How to Find a Good Job in 14 Days or Less

How to Find a Good Job in 14 Days or Less

Develop a blueprint that takes advantage of the on-line job searching tools available today and avoid the mass mailing approach that worked better in a a time when companies has someone on staff that could read your letter. This 21st Century alternative job search is a requirement for working at any company weired to internet

Steps
Be realistic about the job market. You may be able to get a minimum wage job in two weeks. But plan on spending 1 week of searching for each $4000 in annual income you expect to earn. Assuming you are qualified to do the job, a $100,000/year job will average about 6 month to find.
If you are taking longer than this, you may not be working at your job search full time.

Avoid the mass marketing approach. There is no one to read through the thousands of resumes that arrive at large companies each day. The pressure of being unemployed can be intense, and some job seekers resort to mass mailings or desperate postings on job websites like monster.com or hotjobs.com. Or they start making useless phone calls hoping against hope that they will run into someone who will want them. The bottom line is there is no one out there waiting to discover you. You have to sell yourself as someone that can resolve problems for others.
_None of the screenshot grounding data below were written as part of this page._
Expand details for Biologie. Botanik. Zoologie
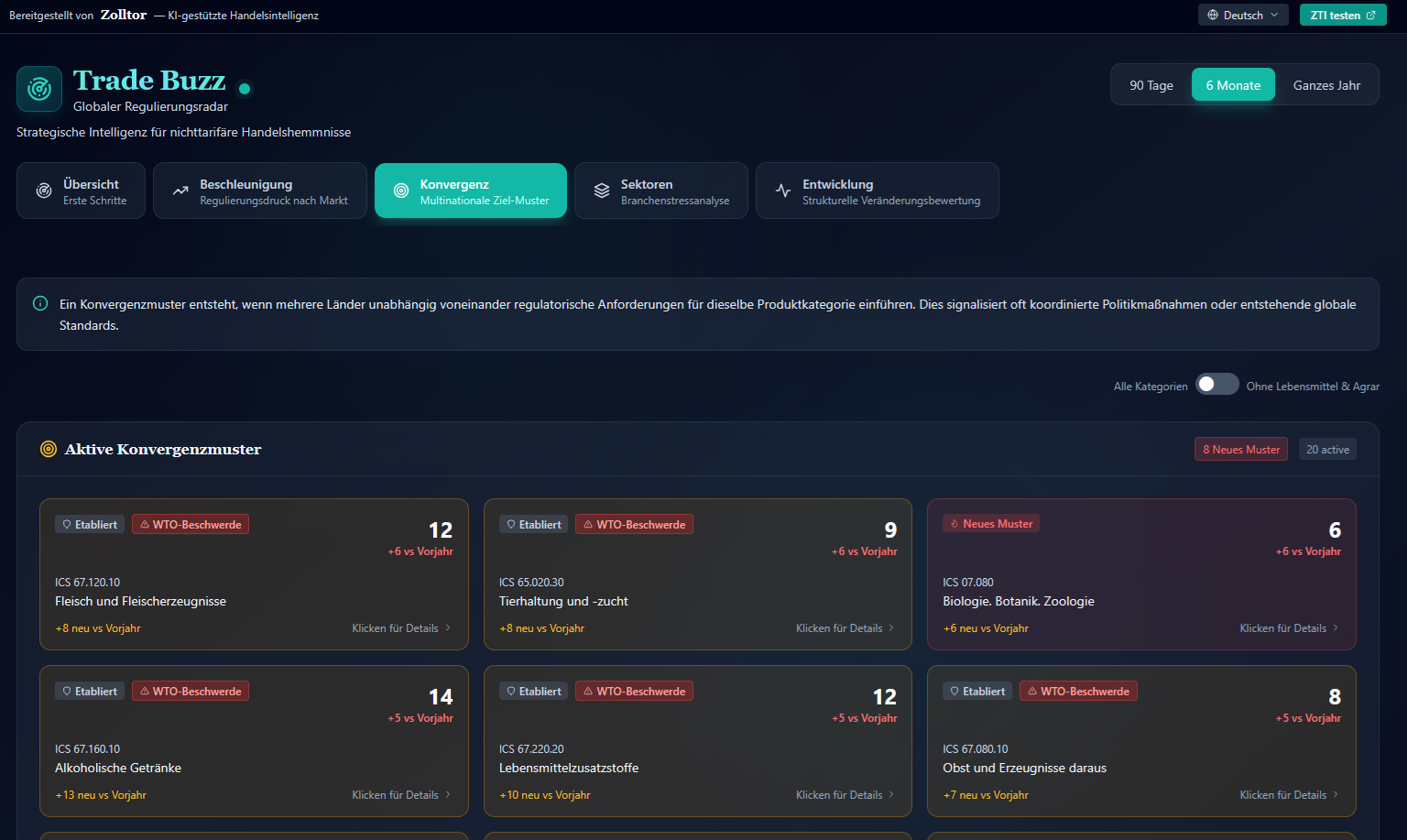 point(1289,628)
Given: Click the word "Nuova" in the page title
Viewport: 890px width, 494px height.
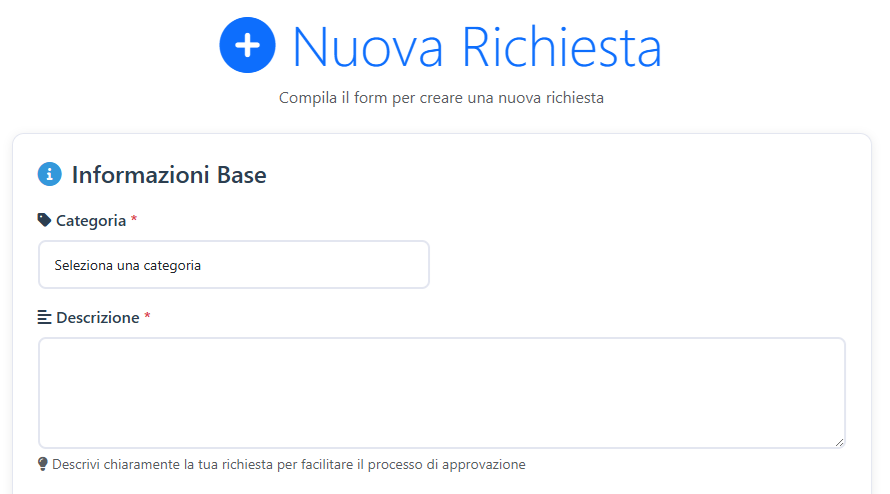Looking at the screenshot, I should click(x=367, y=46).
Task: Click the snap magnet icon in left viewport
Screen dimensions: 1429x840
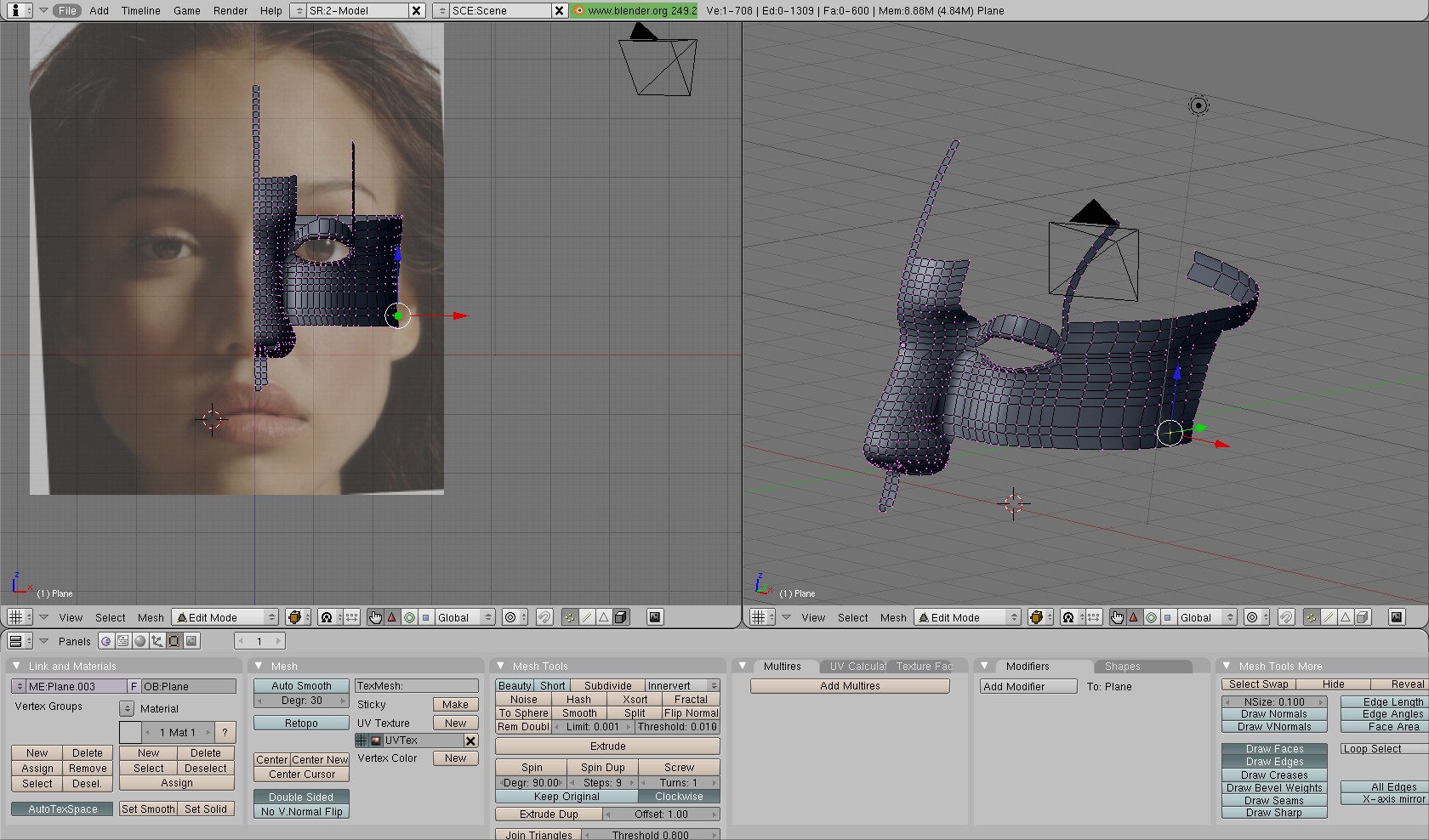Action: tap(544, 617)
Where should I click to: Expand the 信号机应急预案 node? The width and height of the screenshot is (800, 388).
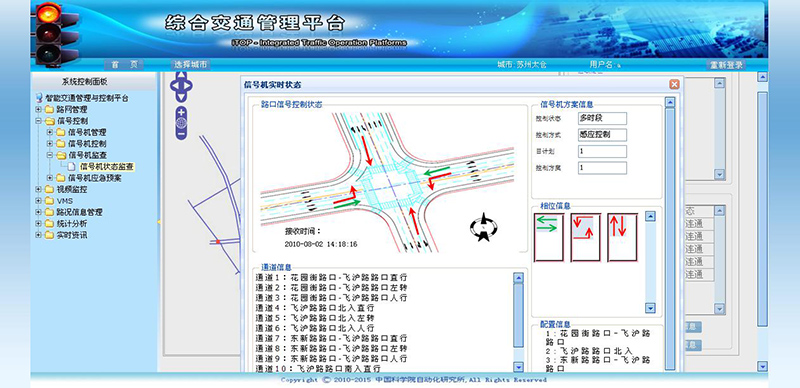click(49, 178)
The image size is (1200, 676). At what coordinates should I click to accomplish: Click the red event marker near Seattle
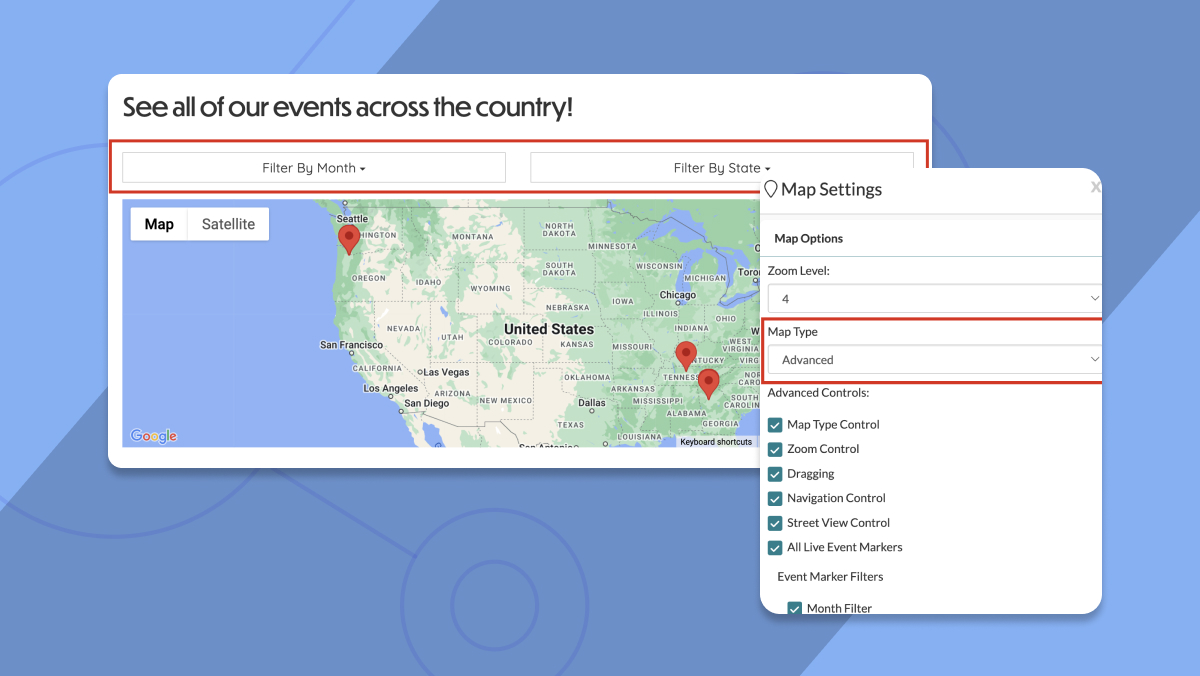[349, 238]
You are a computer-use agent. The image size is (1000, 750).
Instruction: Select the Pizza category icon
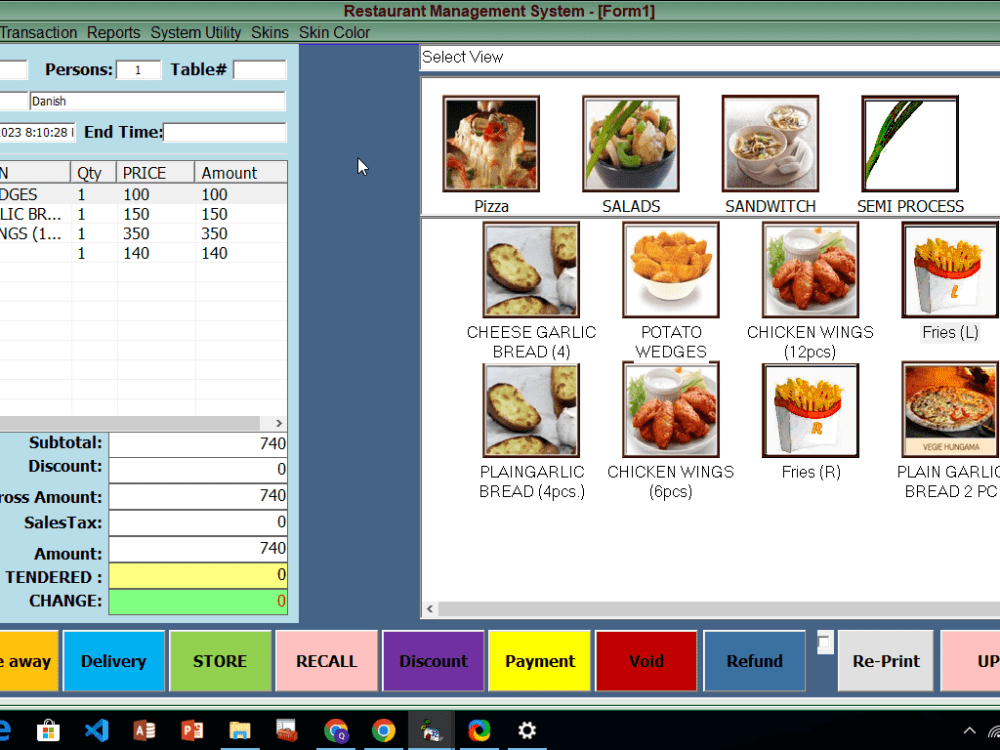[x=491, y=142]
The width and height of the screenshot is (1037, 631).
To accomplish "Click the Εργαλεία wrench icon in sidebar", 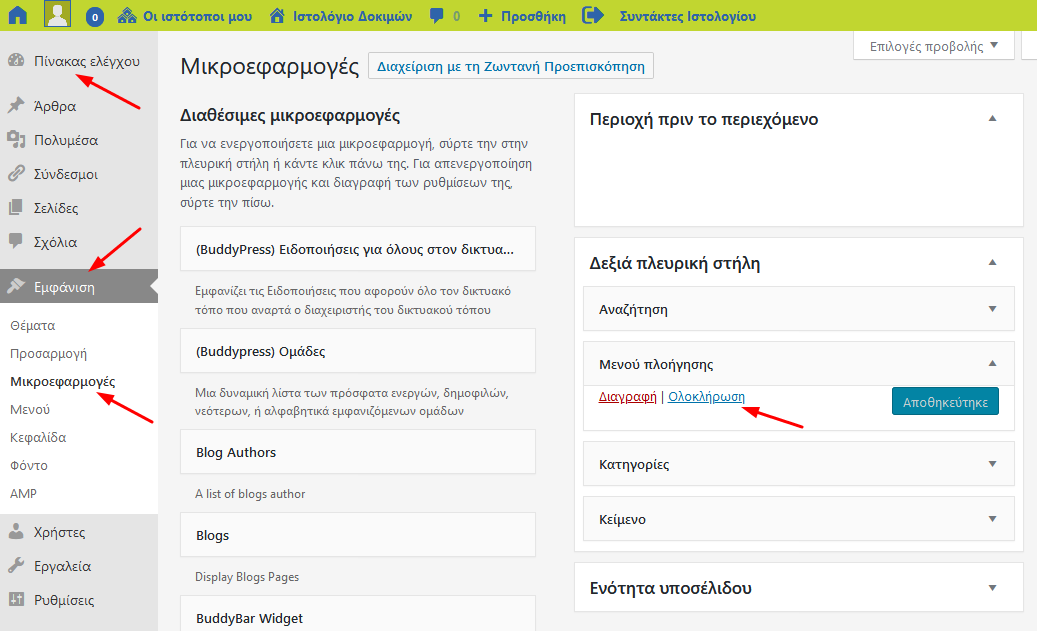I will click(x=15, y=566).
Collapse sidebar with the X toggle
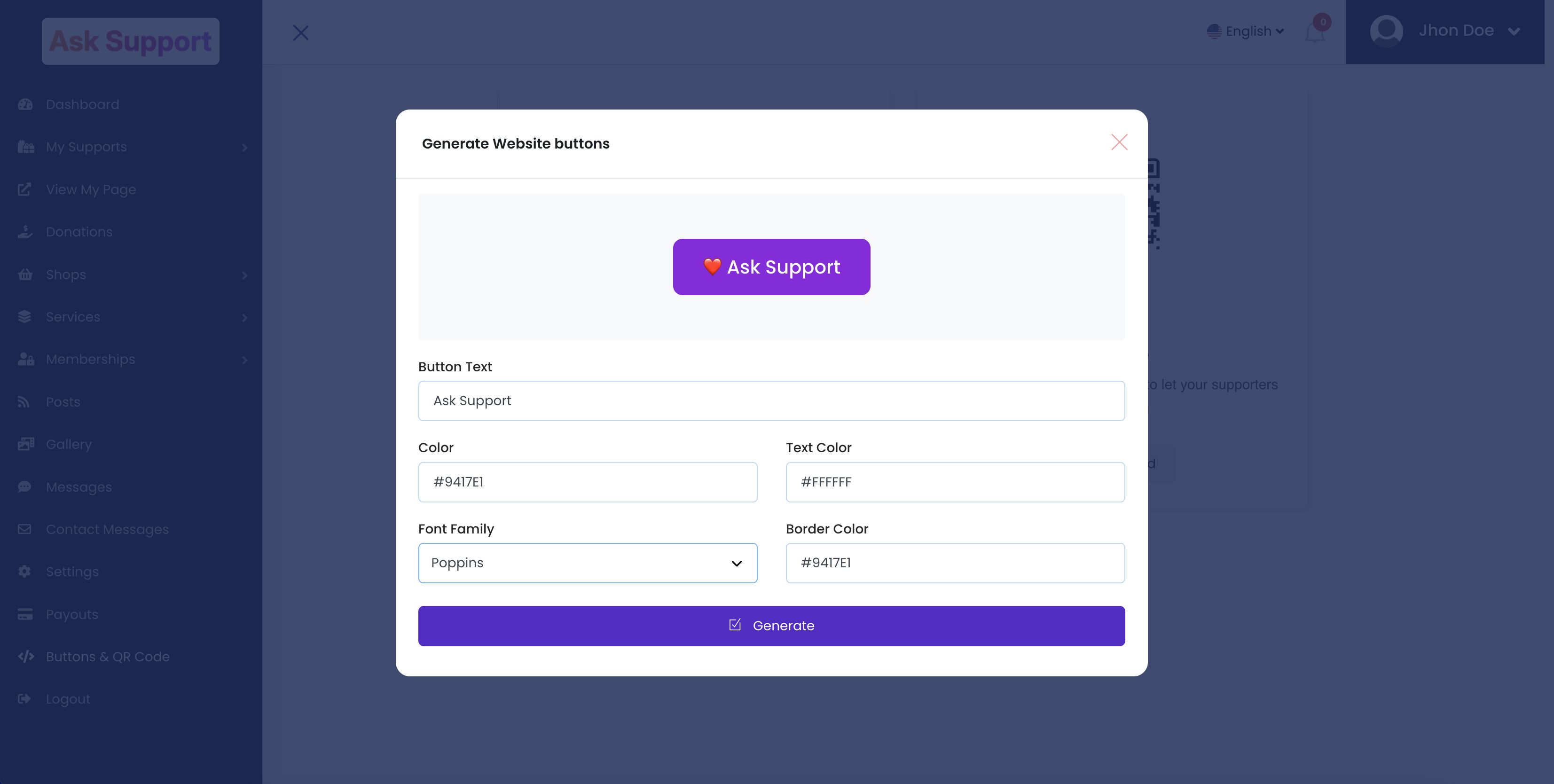 [300, 32]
Develop a sensible blueprint for the real job marketplace. Know the working conditions that are acceptable to you (location, salary, travel requirements, working hours, physical demands, and training requirements for that job). Don't waste time looking at positions that don't meet your needs. It is better to spend 8 hours sending your resume to one potential employer that meets your needs, than to send 1000 resumes to employers that do not have the job you want.
Utilize alternative and non-traditional methods. Ask friends and contacts to help you network your way to the people that need your skills.
The secret blueprint boils down to this. A) Know what you want. B) Identify who has what you want C) Identify their requirement D) Demonstrate that you can serve your next employers needs and communicate that to the decisionmakers

Tips
Without a clear target or set of targets, the average resume-pushing job seekers have condemned themselves to an endless cycle of disappointment. The reasons are very simple. A hiring decision-maker will have an interest in you only if you are perceived as a candidate who’s taken the time to learn something about the organization and its goals. And then can come forward with ideas or a proposal that specifically shows the contribution you can make to the bottom-line or what you can do to make their job easier.